Assistant Professor of English

Contact Information

Escalante Hall 211

970.248.1056

tkinney@coloradomesa.edu

Education 

PhD, Rhetoric and Composition: University of Utah
MA, English: University of Oregon
BS, English: Westminster College

Biography 

At CMU, Tiffany Kinney, PhD, teaches rhetoric and composition courses which include: Professional and Technical Writing, English Composition, Science Writing, Composition Theory and Rhetorical History.

Kinney engages students in the learning process by teaching them that language is never neutral and always intertwined with power dynamics. In her classes, students analyze and unravel these power dynamics ingrained in writing and thereby learn to develop communicative projects that are more rhetorically sophisticated and inclusive.

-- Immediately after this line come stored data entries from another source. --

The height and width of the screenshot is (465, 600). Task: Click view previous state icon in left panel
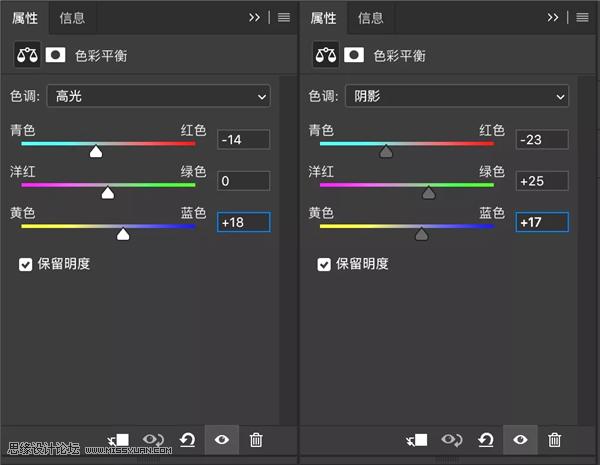tap(153, 440)
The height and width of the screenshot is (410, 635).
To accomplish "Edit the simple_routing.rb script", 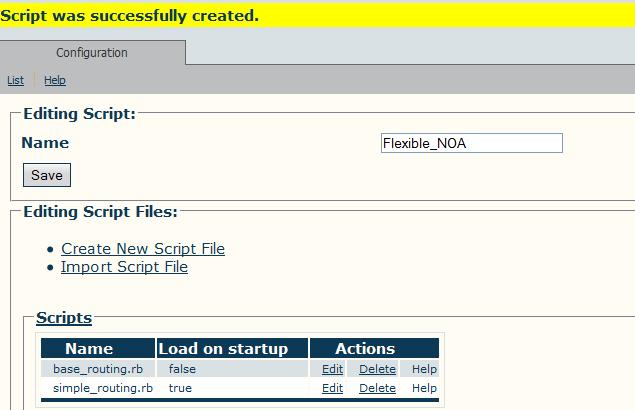I will [x=332, y=388].
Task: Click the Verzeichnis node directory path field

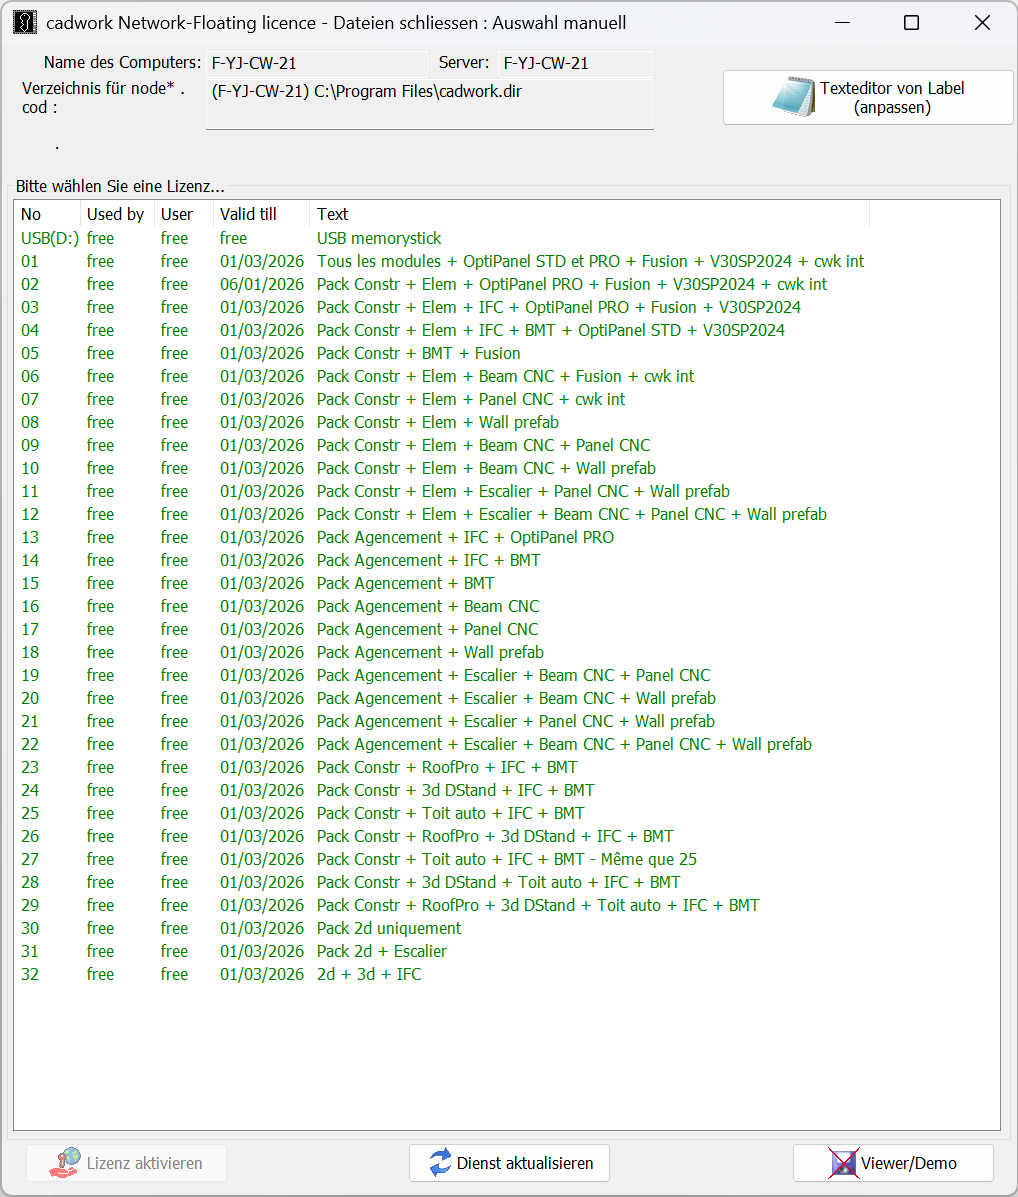Action: tap(430, 103)
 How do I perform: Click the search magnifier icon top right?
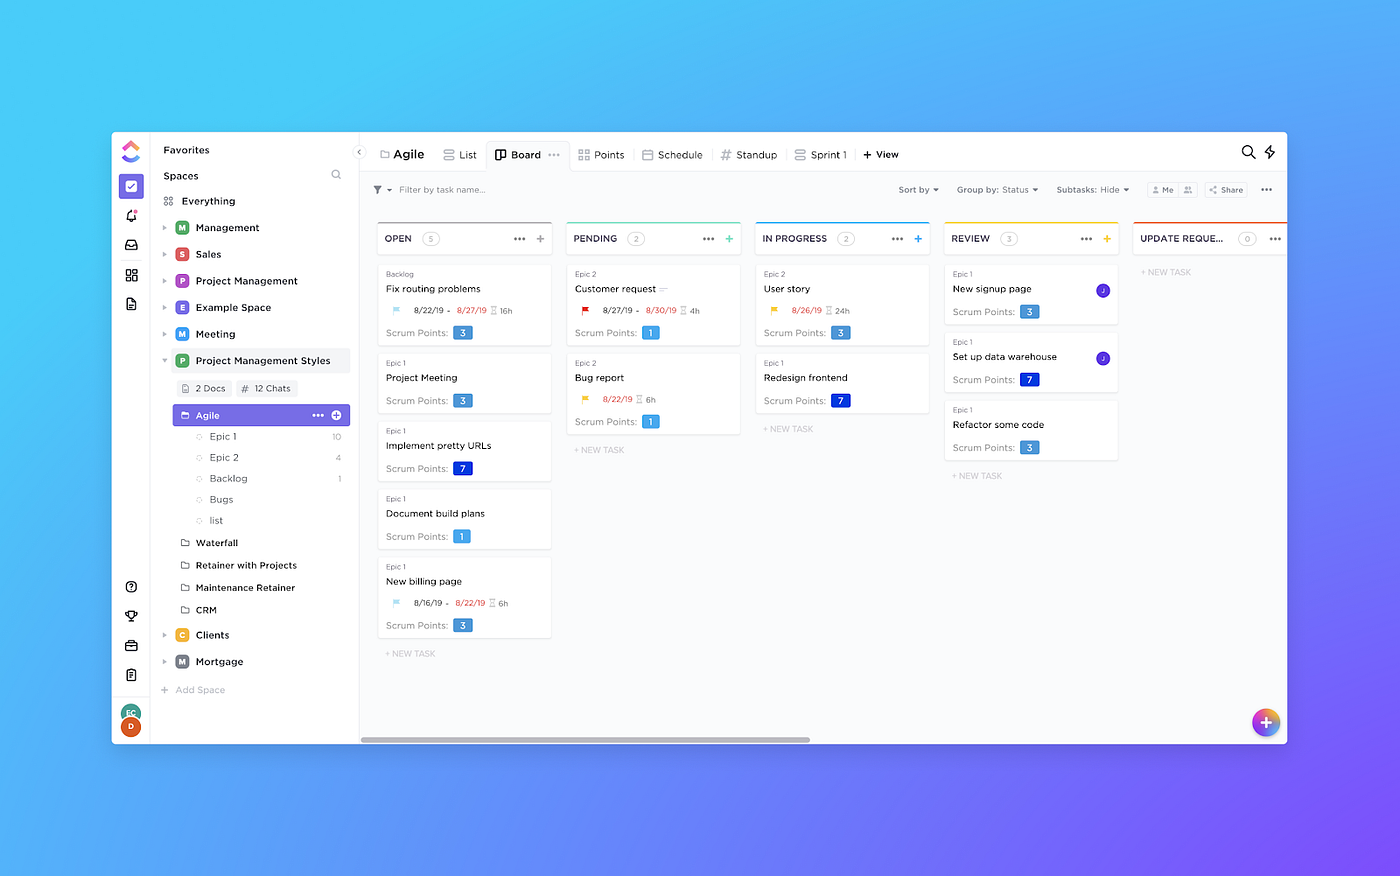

As part of her research trajectory, she engages in research that focuses on paying closer attention to marginalized rhetorics by examining local histories and how they challenge dominant structures and narratives. Another part of her research trajectory involves working with other stakeholders from across disciplines and institutions to conduct research on how best to teach writing in the sciences. More specifically, this research has taken the form of developing digital curriculum designed to help science writing students in learning to write for their discipline.

When she is not teaching or researching, she can be found training for a race, hiking around Colorado National Monument or spending time with her dog, Indie.

Teaching Philosophy 

No matter the class, Kinney designs the course material to teach students that discourse is not neutral in that it is inscribed with power relations that influence what is included, by whom, for which purpose and in which form. By making students aware of these dynamics, she finds that they develop communicative patterns that are more rhetorically sophisticated and inclusive.

More specifically, she wants her first-year students, to be trained as critical thinkers and capable writers, who have a developing facility with research methods. As part of their training, she helps them understand genre conventions for documents that are frequently required in an academic setting, such as: a summary, a rhetorical analysis and a research paper. While in her advanced courses, she teaches students to not only recognize genre conventions but to develop expertise modulating discursive content from one mode to another by applying rhetoric as a heuristic across the media spectrum: essays become speeches, speeches become poster presentations, poster presentations become podcasts, podcasts become digital exhibits.

Curriculum vitae 

Published Work 

Peer Reviewed 

Kinney, Tiffany. “Cinch for Instacurves: Exploring the Discursive Assemblage of Waist Trainers in New Media,” Fat Studies: the Interdisciplinary Journal of Body Weight and Society,. 6.2 (2016): 1-18.

Kinney, Tiffany. “Do You Have a Voice?’ Publication and Rhetorical Practices of One Feminist Newsletter.” Feminist Spaces, 2.2 (2016): 64-86.

Book Chapters
Kinney, Tiffany; Rachel Bloom, Tasha Dubriwny, Robin Jensen, Megan McFarlane, Carrie Murawski and Jennifer Stockwell. “Reevaluating Our Commitments: Intersectionality, Interdisciplinarity and the Future of Feminist Rhetoric.” In Jenny Rice and Chelsea Graham’s Rhetorics Change. Forthcoming 2017. 24 manuscript pages.

Book Reviews
Kinney, Tiffany. [Book Review]. In the Archives of Composition: Writing and Rhetoric in High Schools and Normal Schools, by Henrietta Rix Wood and Lori Ostergaard, Peitho: Journal of the Coalition of Feminist Scholars in Rhetoric and Composition, 19.2 (2017): 350 356.

Kinney, Tiffany. [Book Review]. Women’s Irony: Rewriting Women’s Feminist Rhetorical Histories, by Tarez Samra Graban. Rhetorica: A Journal of the History of Rhetoric. 35.3 (2017). 368-370.